¿Alguna vez te has preguntado por qué sientes esa inevitable necesidad de mirarle el trasero a una mujer? Aquí te damos una posible respuesta
Es indudable que todos los hombres, jóvenes y viejos, sanos y enfermos, sienten una inevitable atracción por el trasero de las mujeres.
En nuestro esfuerzo por diferenciarnos de los animales, inventamos justificaciones y explicaciones insuficientes, entre las cuales se incluye la feminista, por ejemplo, que adjudica a la mirada del hombre una actitud perversa y lasciva, casi similar a la de un psicópata.
Puede que las cosas sean más simples, y menos elaboradas. La evolución nos ha enseñado que nuestro pasado no solamente se encuentra en la historia de los grandes héroes, sino en minúsculos cambios gracias los cuales nuestra especie ha sobrevivido.
Mirarle a una mujer el culo, trasero, nalgas, durazno, latoso o como sea que gustemos llamarle, se remonta a la infancia sexual del hombre, a aquellos comportamientos que le permitían sobrevivir, pero sobre todo, reproducirse.

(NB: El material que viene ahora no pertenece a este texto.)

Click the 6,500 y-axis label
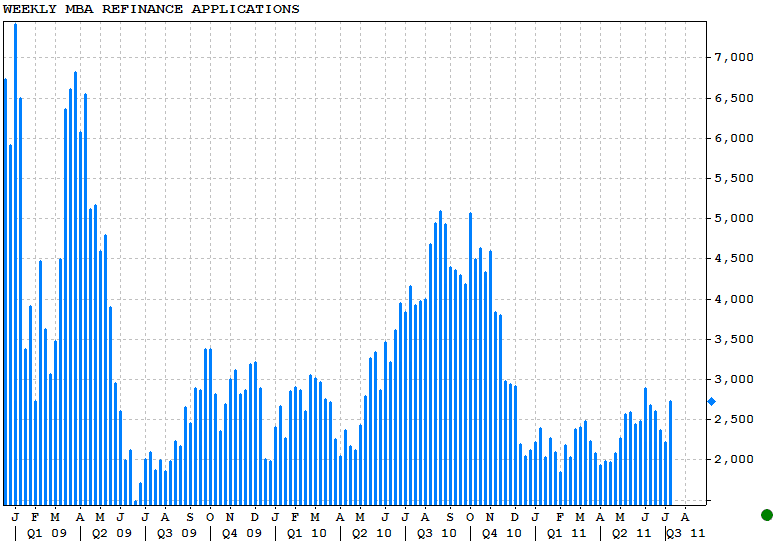This screenshot has height=545, width=774. click(734, 98)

Aquí es donde entran dos posibles explicaciones.
La primera es que, antes de adoptar una posición recta, nuestros pasados homínidos tenían una postura muy similar a la de un animal cuadrípedo, que los acostumbró a tener de manera casi permanente la mirada en la parte trasera de su similar femenino.
La segunda, no necesariamente excluyente de la primera, es que por razones reproductivas, las hembras mejor dotadas, con atributos frontales y traseros más voluminosos, eran garantía de fertilidad, y por tanto, una oportunidad de escapar de la trampa de la extinción de la especie.
Con el tiempo la perspectiva sobre estos comportamientos innatos al hombre fue variando según las costumbres y los valores de cada época.
Actualmente, no parece ser que los mandamientos culturales hayan logrado suprimir del todo este lado salvaje de nuestra psicología evolutiva.